An important method for preserving equine germplasm is the cryopreservation of equine oocytes. Due to its ease, rapidity and affordability, vitrification freezing has taken over as the primary method of horse oocyte cryopreservation. The vitrification cryoprotectants utilized in this investigation were Ethylene glycol (E), Dimethyl sulfoxide (D), Sucrose (S), and Ficoll (F). According to the oocyte volume alteration, the treatment time was 39 s in equilibrium solution ED10 (10 % EG + 10 % DMSO), 32 s in equilibrium solution ED15 (15 % EG + 15 % DMSO), while 20 s in equilibrium solution ED20 (20 % EG + 20 % DMSO). We prepared three kinds of cryosolutions EDFS30 (E15 %+D15 %+70 %FS), EDFS35 (E17.5 % + D17.5 % + 65 %FS), EDFS40 (E20 % + D20 % + 60 %FS) according to the proportion of protectant components.

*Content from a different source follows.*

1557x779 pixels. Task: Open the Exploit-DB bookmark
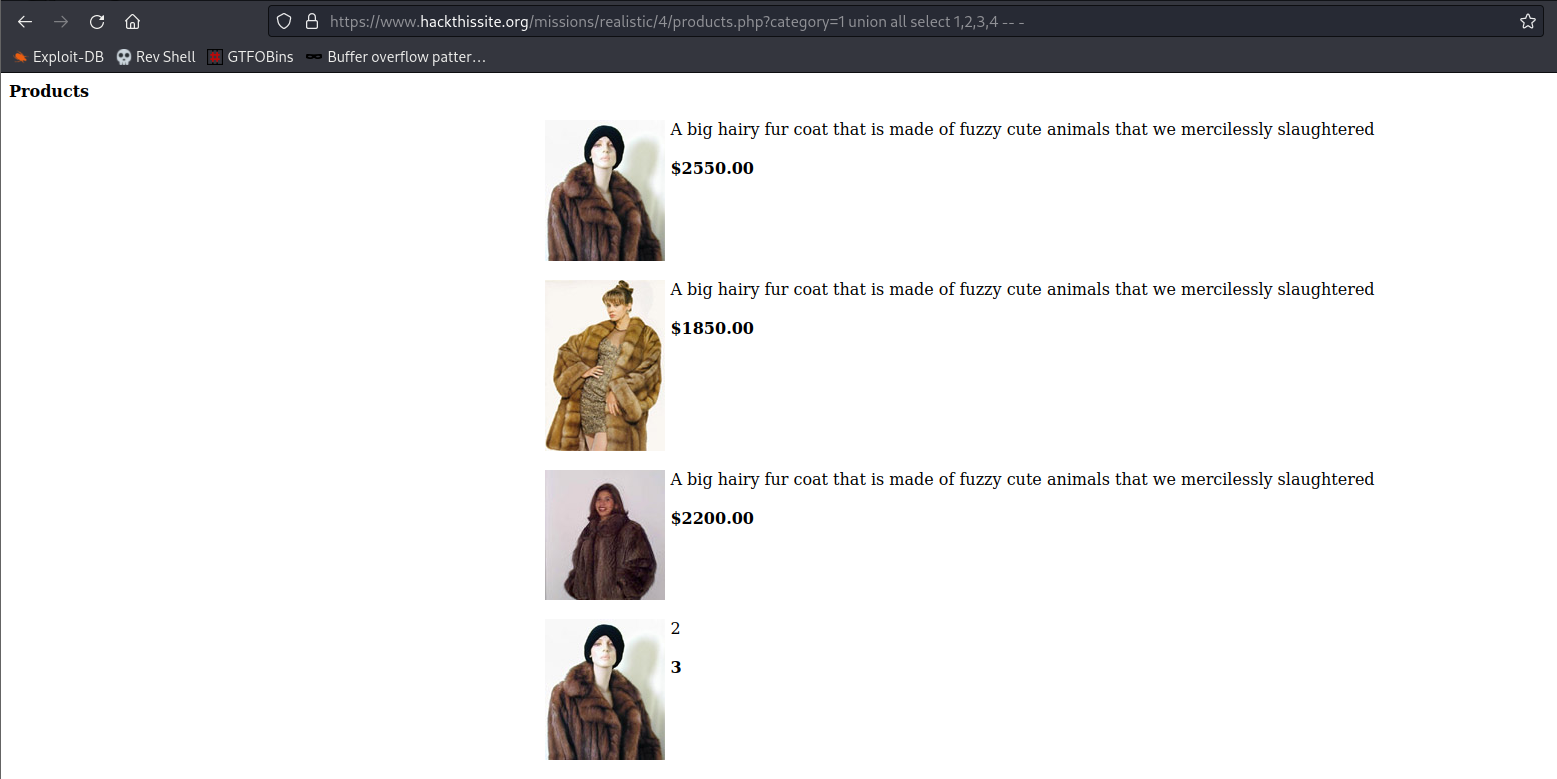click(x=59, y=57)
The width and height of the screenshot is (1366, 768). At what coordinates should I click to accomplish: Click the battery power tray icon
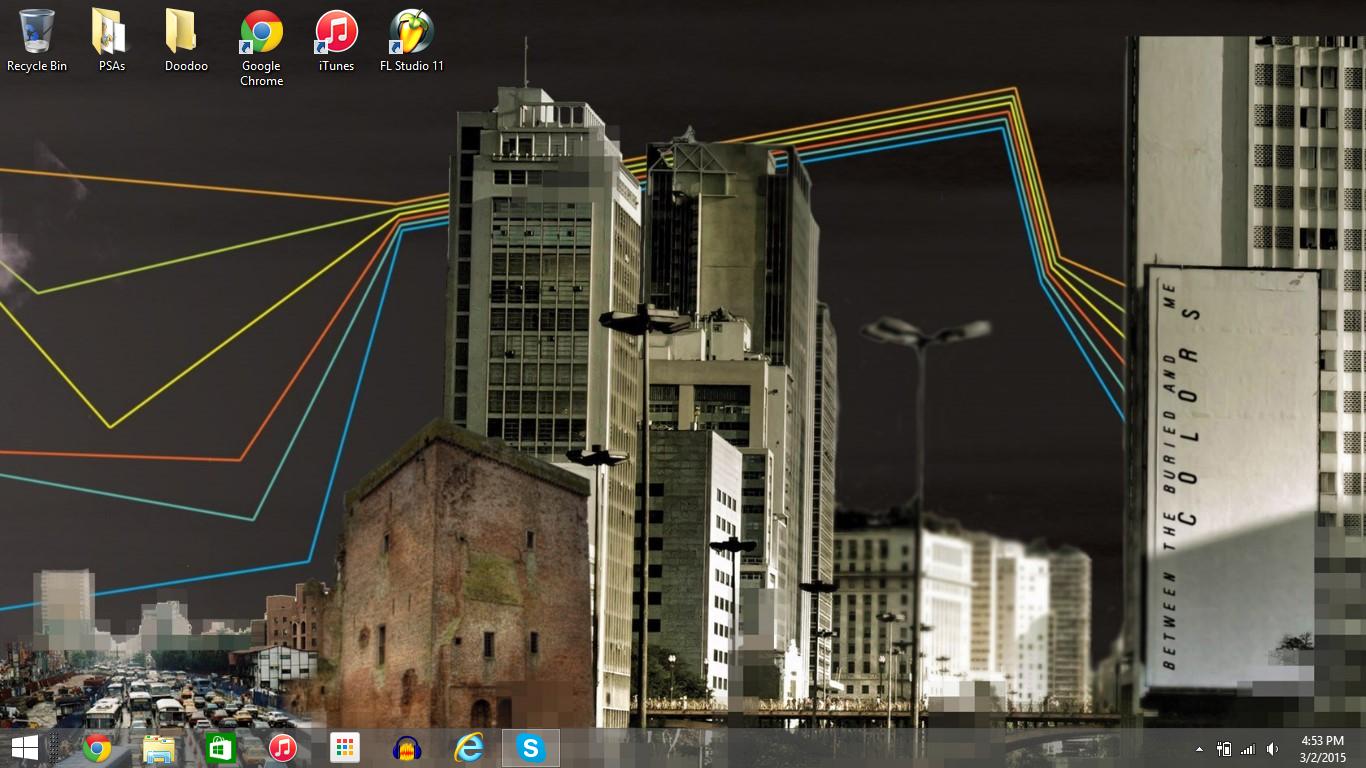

Among 27 freezing protocols, we selected protocol ED10 (39 s) + EDFS30 + 80 s which has the highest in vitro culture maturation rate of 19.3 % while protocol ED20 (20 s) + EDFS40 + 120 s is the worst. Apoptosis gene analysis revealed that BAX, BID, BOK, and TP53 expression was substantially higher in oocytes from the ED20 (20 s) + EDFS40 + 120 s group than in oocytes from the ED10 (39 s) + EDFS30 + 80 s and control groups (p<0.01). This study investigated several vitrification schemes for equine oocytes.